You will hear it from the portions of Latin America smitten with the thuggery of Venezuela President Hugo Chavez. Mr. Bush will no longer be there to oppose his poisonous socialism and reckless saber rattling.
There should be a particularly loud sigh from North Korea, recently chastened by Bush administration diplomacy, a seeming oxymoron to the finger-wagging critics who have lied for years that this president seeks to wage war first and ask questions later. With the Bush thorn removed from their sides, the North Koreans indeed may be free to rethink their recently improved behavior.
No doubt about it, from Kim Jong Il to Mahmoud Ahmadinejad, tyrants the world over will utter the sigh of relief happily anticipated by Bush-haters at home and abroad.
If the Bush years are followed by the McCain years, I hope those sighs are muffled by the anticipation of additional moral clarity from the American president. But wouldn't that mean more hate would be heaped on us from around the world? We should all hope so.
There has been no shortage of ridiculous articles this year evaluating how America's image will need serious refurbishing after the "damage" exacted by the Bush years.
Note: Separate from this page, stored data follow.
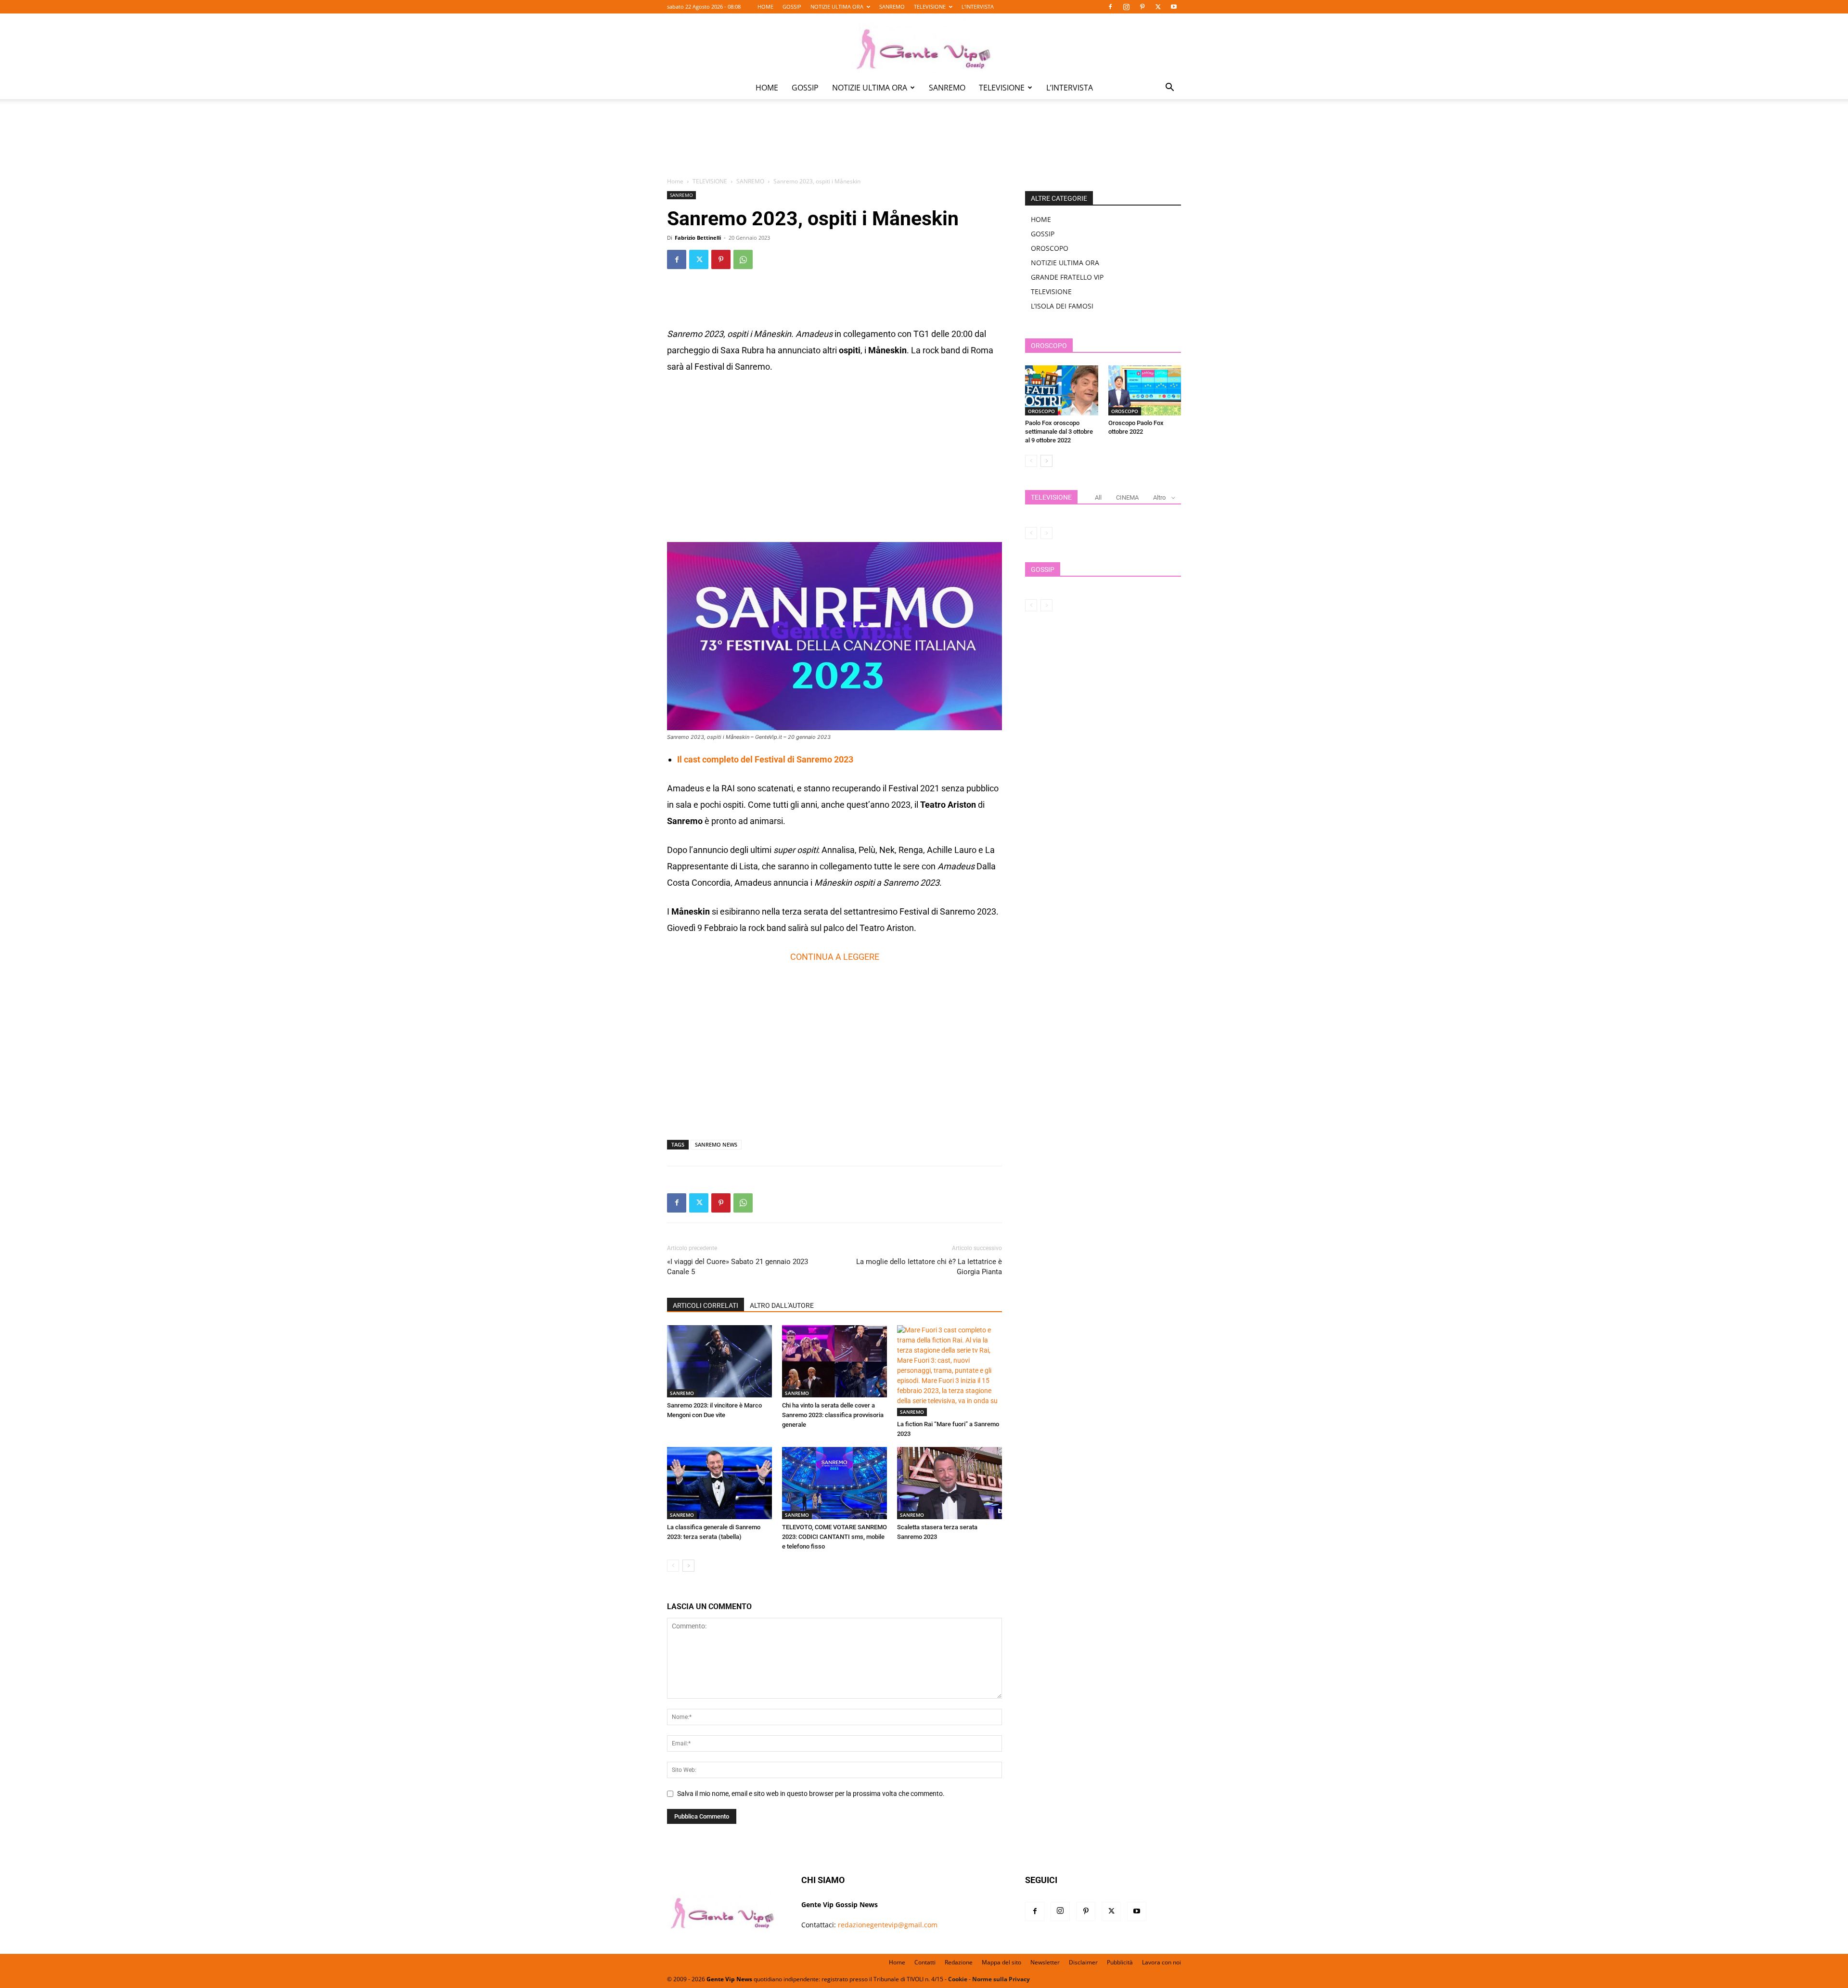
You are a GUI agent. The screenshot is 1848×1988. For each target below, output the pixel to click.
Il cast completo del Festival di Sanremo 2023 (765, 759)
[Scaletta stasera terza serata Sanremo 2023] (949, 1483)
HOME (765, 6)
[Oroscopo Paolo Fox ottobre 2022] (1144, 390)
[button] (1169, 88)
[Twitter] (1158, 6)
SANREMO (892, 6)
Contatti (925, 1962)
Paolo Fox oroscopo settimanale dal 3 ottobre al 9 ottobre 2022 (1059, 431)
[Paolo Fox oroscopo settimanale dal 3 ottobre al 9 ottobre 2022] (1061, 390)
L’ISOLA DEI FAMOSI (1062, 305)
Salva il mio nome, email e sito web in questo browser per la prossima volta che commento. (811, 1793)
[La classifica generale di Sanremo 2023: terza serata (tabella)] (719, 1483)
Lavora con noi (1161, 1962)
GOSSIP (792, 6)
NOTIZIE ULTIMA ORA (836, 6)
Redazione (959, 1962)
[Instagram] (1126, 6)
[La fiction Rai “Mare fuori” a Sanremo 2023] (949, 1370)
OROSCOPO (1049, 248)
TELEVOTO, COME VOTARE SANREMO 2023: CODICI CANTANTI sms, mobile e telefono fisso (834, 1536)
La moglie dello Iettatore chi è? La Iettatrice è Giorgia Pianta (929, 1266)
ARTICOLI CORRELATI (705, 1305)
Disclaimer (1083, 1962)
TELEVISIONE (930, 6)
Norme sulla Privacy (1001, 1979)
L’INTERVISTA (978, 6)
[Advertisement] (924, 145)
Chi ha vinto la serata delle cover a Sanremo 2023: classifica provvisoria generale (833, 1415)
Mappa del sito (1001, 1962)
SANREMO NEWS (716, 1144)
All (1098, 497)
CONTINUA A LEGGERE (834, 957)
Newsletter (1045, 1962)
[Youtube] (1174, 6)
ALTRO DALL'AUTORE (782, 1305)
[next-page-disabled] (1046, 533)
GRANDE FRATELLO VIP (1067, 277)
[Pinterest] (1142, 6)
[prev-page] (673, 1566)
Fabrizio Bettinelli (698, 237)
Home (675, 181)
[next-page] (688, 1566)
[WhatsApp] (743, 259)
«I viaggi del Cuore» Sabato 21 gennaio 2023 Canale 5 (737, 1266)
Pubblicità (1120, 1962)
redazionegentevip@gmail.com (887, 1924)
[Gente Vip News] (924, 45)
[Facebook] (1110, 6)
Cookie (957, 1979)
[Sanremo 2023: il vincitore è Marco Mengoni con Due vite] (719, 1361)
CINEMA (1127, 497)
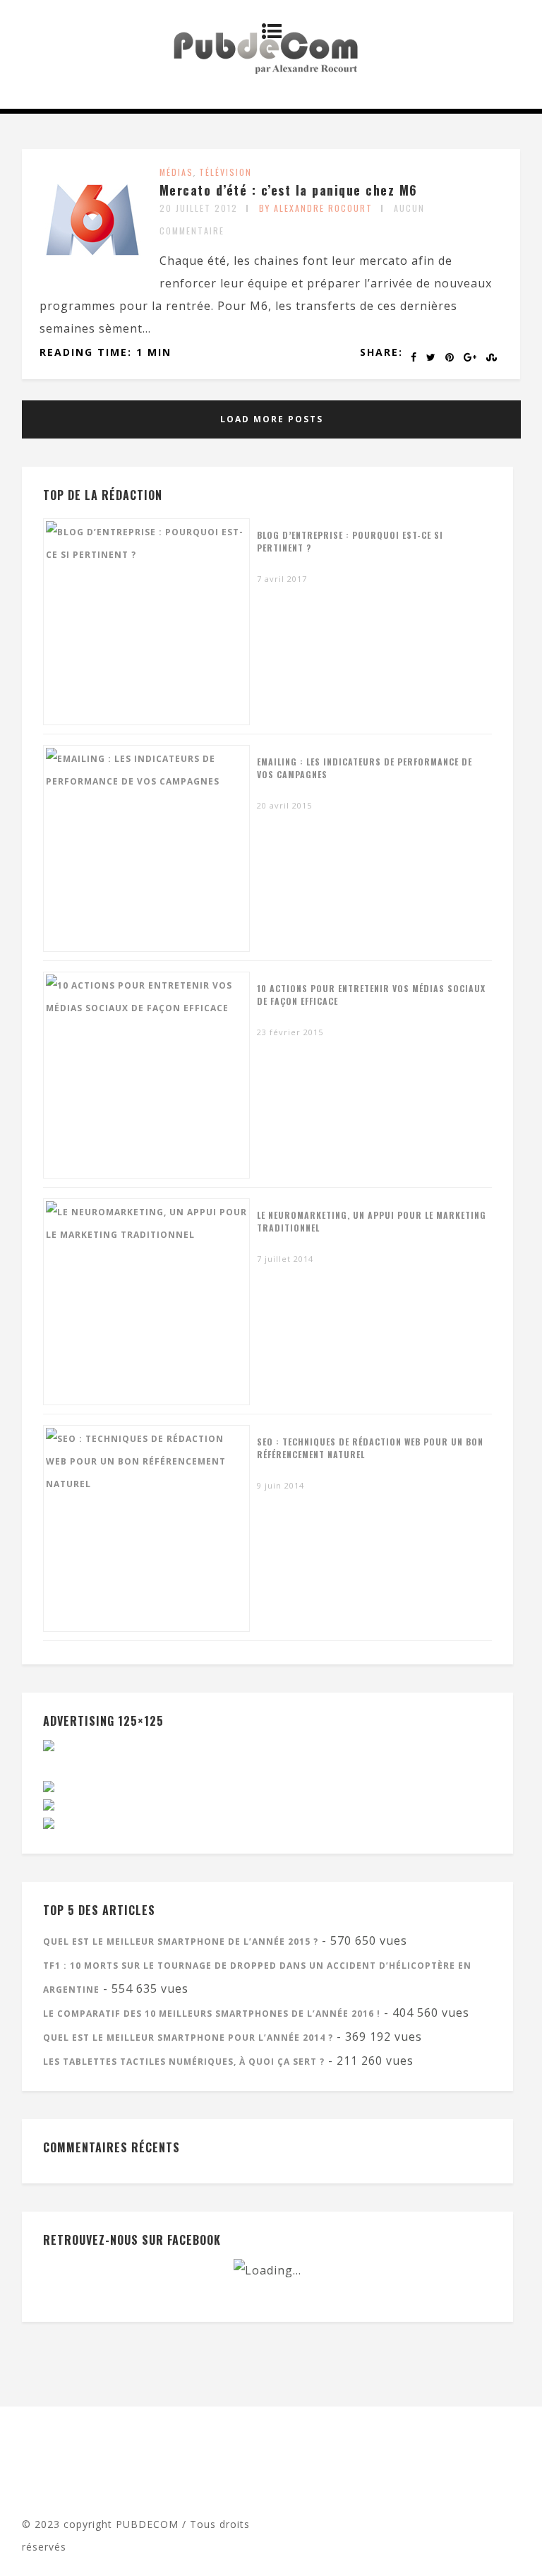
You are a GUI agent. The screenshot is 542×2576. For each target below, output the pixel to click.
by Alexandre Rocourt (316, 208)
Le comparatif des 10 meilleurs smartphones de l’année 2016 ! (211, 2014)
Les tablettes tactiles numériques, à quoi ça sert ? (184, 2062)
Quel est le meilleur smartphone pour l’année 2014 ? (188, 2038)
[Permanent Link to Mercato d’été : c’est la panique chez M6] (92, 268)
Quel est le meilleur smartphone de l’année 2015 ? (180, 1942)
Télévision (225, 172)
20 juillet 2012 (198, 208)
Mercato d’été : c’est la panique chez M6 (288, 190)
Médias (176, 172)
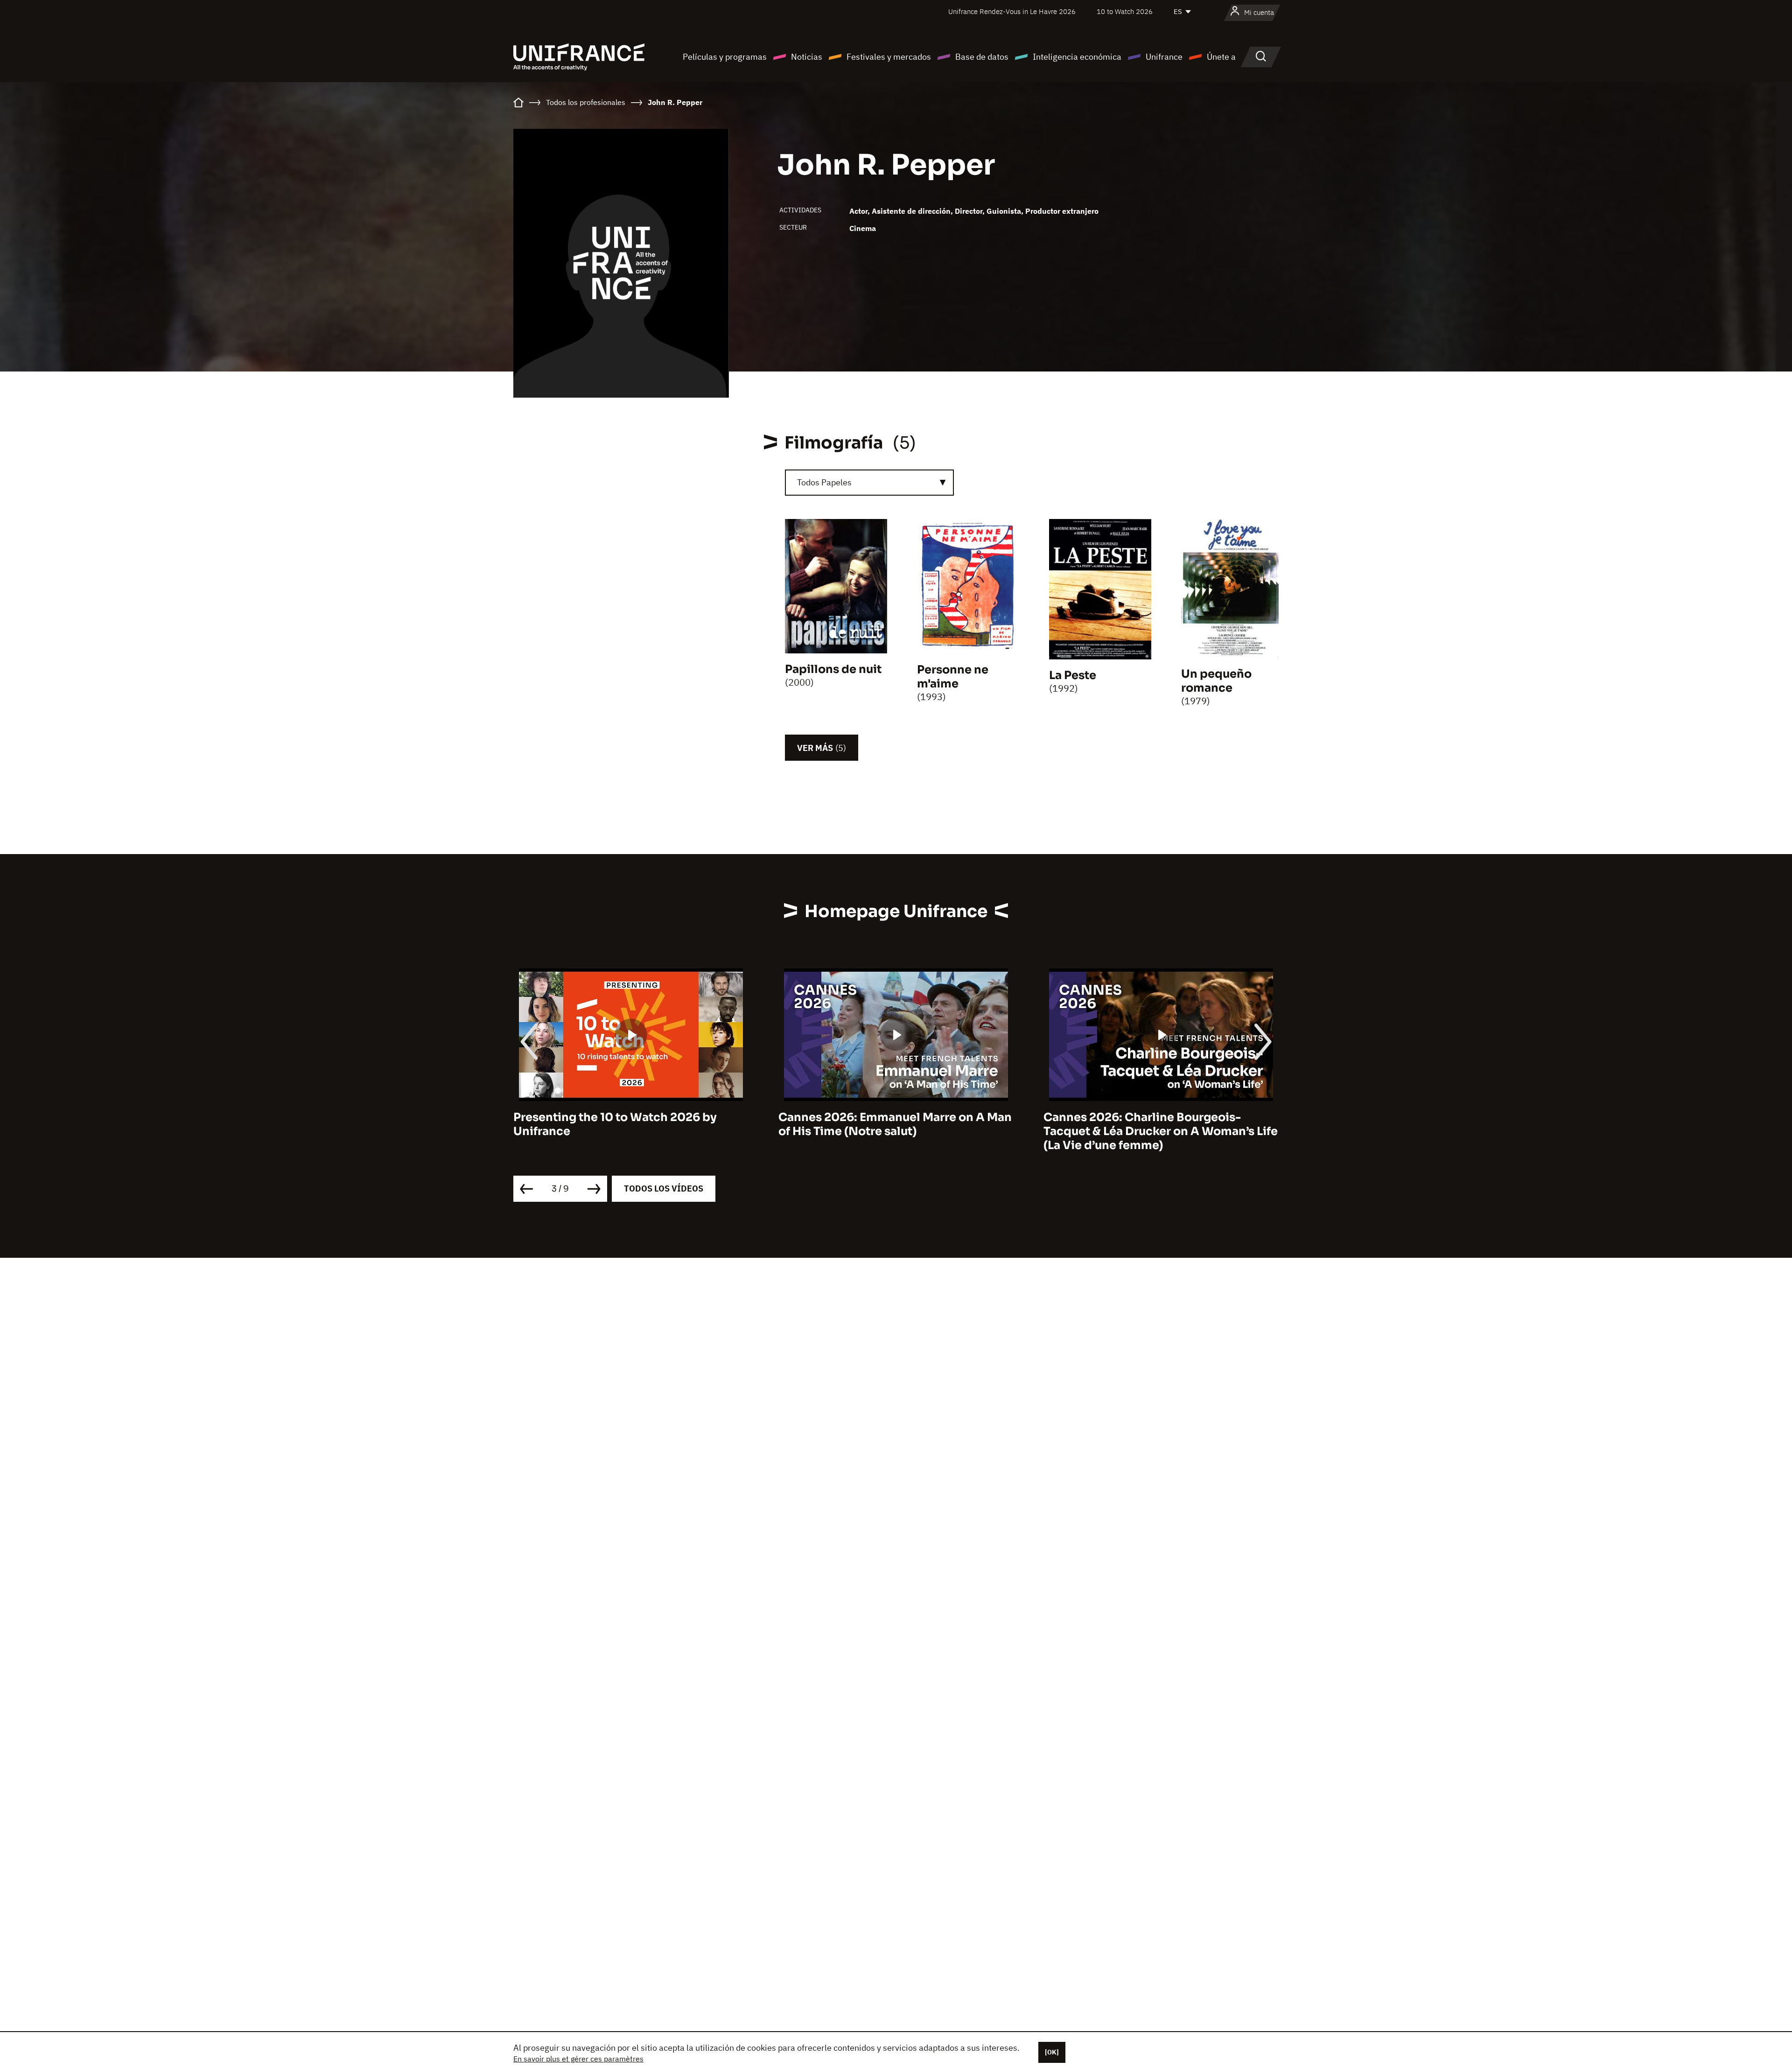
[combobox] (869, 483)
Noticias (806, 56)
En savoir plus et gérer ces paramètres (578, 2058)
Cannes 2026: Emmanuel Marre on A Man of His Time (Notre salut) (630, 1124)
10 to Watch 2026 (1125, 11)
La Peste (1072, 675)
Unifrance (1164, 56)
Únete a (1221, 56)
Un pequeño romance (1216, 681)
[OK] (1052, 2052)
One would presume that the most "damaging" element of the Bush legacy has been the seven years of the war on terror. Oh, how he - and we - are despised from the cafés of Paris to the sidewalks of Berlin, from the coffee shops of Cairo to the market squares of Caracas, all because we have spent the years since 9/11 trying to reform the part of the world that wishes we were all dead.
It is equal parts sad and scary that an entire political party and millions of its adherents in America believe that we should guide foreign policy by how much of the world likes us.
This is as fundamentally stupid as trying to raise a child by being a buddy instead of a parent. That is a sure recipe for a rotten, indulged, unappreciative kid.
If you think it an insulting condescension to analogize America and the world to a parent's lessons for a spoiled child, you are completely correct, and that is my precise intent. Much of the world deserves such derisive regard, and worse.
Europe doesn't know what an enemy is any more. The Middle East is so filled with murderous lunatics that rational voices are drowned out. And from Latin America to Asia to Africa, there is so much tyranny, terror and corruption that no single U.S. president could possibly make a sizeable dent.
But this one has tried, and for that he is despised by America's enemies around the world and political enemies at home.
He should wear their scorn like a badge of honor. I would love to see a day when America is admired consistently from continent to continent. But let the world admire us because we have done the right things, even when unpopular, not because we changed our definition of what is right to appease evil leaders and misguided masses around the globe.